Work required ▸ Write out exactly the lines of the entries below from the one holding "Where should I click to: Check" to the one holding "Task: Click info", inclusive, and leave out all other lines.

[Data extracts Boundary: Start]

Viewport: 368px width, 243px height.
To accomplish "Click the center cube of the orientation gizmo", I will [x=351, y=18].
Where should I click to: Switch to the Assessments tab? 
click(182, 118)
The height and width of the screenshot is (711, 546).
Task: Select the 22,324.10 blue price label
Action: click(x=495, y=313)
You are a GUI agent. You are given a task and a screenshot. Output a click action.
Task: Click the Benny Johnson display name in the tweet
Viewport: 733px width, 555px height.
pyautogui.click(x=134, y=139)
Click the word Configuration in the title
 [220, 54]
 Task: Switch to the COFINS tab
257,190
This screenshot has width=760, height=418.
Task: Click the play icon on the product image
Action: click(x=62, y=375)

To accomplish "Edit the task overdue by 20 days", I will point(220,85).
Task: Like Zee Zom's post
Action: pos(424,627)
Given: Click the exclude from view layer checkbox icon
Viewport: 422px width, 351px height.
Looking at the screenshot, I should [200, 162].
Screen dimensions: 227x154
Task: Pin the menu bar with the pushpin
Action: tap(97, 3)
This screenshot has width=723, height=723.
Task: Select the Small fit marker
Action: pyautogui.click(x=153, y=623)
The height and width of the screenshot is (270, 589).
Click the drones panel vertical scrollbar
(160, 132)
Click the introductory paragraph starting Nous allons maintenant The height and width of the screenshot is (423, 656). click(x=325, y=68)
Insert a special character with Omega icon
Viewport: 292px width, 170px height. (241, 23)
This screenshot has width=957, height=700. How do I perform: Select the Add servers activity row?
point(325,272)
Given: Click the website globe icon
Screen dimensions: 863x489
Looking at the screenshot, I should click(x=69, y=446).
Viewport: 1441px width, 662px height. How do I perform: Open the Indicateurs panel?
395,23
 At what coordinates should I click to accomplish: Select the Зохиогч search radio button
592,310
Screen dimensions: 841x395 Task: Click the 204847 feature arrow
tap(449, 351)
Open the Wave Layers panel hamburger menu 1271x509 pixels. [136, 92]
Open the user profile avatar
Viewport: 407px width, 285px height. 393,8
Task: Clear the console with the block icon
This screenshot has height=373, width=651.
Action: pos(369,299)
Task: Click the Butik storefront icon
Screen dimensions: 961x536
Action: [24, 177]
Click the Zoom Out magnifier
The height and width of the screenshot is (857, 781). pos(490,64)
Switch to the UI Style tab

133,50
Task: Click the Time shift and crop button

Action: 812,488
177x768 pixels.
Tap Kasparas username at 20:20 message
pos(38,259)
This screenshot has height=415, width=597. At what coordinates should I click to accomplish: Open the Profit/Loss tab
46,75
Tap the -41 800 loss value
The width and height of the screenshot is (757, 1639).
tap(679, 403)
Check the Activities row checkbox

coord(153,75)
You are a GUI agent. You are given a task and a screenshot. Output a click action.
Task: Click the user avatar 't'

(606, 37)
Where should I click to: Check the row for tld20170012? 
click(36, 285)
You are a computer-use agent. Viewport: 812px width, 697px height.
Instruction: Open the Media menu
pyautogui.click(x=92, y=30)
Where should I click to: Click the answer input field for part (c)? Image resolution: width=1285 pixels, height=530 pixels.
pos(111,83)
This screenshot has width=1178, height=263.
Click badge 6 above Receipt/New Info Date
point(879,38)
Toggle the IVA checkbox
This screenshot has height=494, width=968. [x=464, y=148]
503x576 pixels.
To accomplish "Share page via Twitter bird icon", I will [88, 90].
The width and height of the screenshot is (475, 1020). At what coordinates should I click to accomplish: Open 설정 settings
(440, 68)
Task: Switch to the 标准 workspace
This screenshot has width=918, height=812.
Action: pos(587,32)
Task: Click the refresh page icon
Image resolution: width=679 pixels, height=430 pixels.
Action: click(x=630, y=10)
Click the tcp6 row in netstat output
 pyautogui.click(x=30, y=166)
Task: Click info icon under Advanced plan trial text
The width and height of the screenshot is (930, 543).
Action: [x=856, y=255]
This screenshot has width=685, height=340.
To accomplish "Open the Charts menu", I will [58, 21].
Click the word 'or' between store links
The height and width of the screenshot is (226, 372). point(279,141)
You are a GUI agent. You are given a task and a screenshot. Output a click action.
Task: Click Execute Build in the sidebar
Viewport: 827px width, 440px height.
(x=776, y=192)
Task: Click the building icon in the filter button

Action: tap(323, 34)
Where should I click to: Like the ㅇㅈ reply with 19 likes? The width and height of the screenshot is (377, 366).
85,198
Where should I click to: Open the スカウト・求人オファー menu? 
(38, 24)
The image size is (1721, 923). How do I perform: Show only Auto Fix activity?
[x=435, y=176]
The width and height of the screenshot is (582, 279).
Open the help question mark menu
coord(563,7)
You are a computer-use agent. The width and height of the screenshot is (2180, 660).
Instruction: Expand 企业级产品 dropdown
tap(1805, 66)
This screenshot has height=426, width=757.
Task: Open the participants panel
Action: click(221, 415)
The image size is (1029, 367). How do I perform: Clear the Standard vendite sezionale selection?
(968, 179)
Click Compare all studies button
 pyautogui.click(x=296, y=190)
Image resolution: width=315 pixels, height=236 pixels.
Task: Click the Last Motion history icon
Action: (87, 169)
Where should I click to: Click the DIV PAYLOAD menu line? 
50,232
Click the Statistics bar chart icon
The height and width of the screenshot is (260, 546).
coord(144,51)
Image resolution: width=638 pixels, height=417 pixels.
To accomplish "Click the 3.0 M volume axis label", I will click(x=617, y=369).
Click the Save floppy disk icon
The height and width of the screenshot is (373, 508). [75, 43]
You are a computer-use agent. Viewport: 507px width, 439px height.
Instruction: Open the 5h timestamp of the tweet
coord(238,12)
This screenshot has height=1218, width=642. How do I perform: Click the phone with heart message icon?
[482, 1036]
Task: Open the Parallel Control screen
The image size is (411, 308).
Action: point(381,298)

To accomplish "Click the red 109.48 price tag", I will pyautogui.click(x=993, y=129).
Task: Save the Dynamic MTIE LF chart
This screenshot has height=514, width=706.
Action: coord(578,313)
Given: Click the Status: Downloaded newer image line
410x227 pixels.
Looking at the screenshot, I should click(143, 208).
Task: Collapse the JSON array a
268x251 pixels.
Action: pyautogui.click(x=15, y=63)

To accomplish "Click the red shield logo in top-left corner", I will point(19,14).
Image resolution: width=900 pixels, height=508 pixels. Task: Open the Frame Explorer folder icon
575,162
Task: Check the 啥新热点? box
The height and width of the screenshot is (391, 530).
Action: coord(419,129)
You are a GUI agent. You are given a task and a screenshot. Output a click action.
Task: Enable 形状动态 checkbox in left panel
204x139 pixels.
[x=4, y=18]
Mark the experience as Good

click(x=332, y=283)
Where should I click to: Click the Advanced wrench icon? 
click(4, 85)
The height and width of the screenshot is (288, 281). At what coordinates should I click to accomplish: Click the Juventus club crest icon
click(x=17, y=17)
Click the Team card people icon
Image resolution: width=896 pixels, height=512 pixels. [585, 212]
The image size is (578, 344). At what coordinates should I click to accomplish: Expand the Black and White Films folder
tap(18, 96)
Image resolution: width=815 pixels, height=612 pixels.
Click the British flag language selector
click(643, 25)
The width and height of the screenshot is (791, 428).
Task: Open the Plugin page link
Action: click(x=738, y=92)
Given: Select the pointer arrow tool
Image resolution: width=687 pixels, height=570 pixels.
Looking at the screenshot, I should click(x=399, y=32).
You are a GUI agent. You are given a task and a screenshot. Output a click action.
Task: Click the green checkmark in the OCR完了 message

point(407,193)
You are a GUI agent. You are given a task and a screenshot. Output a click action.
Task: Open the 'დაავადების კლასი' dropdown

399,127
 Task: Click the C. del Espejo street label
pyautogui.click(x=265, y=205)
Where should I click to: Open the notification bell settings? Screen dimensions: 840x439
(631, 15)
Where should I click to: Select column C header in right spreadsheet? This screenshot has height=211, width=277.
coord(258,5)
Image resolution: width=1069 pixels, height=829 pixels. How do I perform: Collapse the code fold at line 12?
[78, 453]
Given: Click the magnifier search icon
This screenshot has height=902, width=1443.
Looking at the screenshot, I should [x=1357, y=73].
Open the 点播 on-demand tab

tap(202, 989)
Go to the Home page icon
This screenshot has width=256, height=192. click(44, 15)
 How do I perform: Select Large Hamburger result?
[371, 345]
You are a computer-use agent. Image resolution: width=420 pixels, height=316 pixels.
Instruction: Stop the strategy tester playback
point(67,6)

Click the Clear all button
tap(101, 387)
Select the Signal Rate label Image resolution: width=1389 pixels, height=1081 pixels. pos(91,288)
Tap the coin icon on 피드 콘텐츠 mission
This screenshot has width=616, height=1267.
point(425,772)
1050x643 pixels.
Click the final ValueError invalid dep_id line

[Data extracts Boundary: End]

Final answer ▸
Where should I click to: Check the row for tld20170012? 
click(36, 285)
You are a computer-use agent. Viewport: 812px width, 697px height.
Instruction: Open the Media menu
pyautogui.click(x=92, y=30)
Where should I click to: Click the answer input field for part (c)? Image resolution: width=1285 pixels, height=530 pixels.
pos(111,83)
This screenshot has width=1178, height=263.
Click badge 6 above Receipt/New Info Date
point(879,38)
Toggle the IVA checkbox
This screenshot has height=494, width=968. [x=464, y=148]
503x576 pixels.
To accomplish "Share page via Twitter bird icon", I will [88, 90].
The width and height of the screenshot is (475, 1020). At what coordinates should I click to accomplish: Open 설정 settings
(440, 68)
Task: Switch to the 标准 workspace
This screenshot has width=918, height=812.
Action: pos(587,32)
Task: Click the refresh page icon
Image resolution: width=679 pixels, height=430 pixels.
Action: click(x=630, y=10)
Click the tcp6 row in netstat output
 pyautogui.click(x=30, y=166)
Task: Click info icon under Advanced plan trial text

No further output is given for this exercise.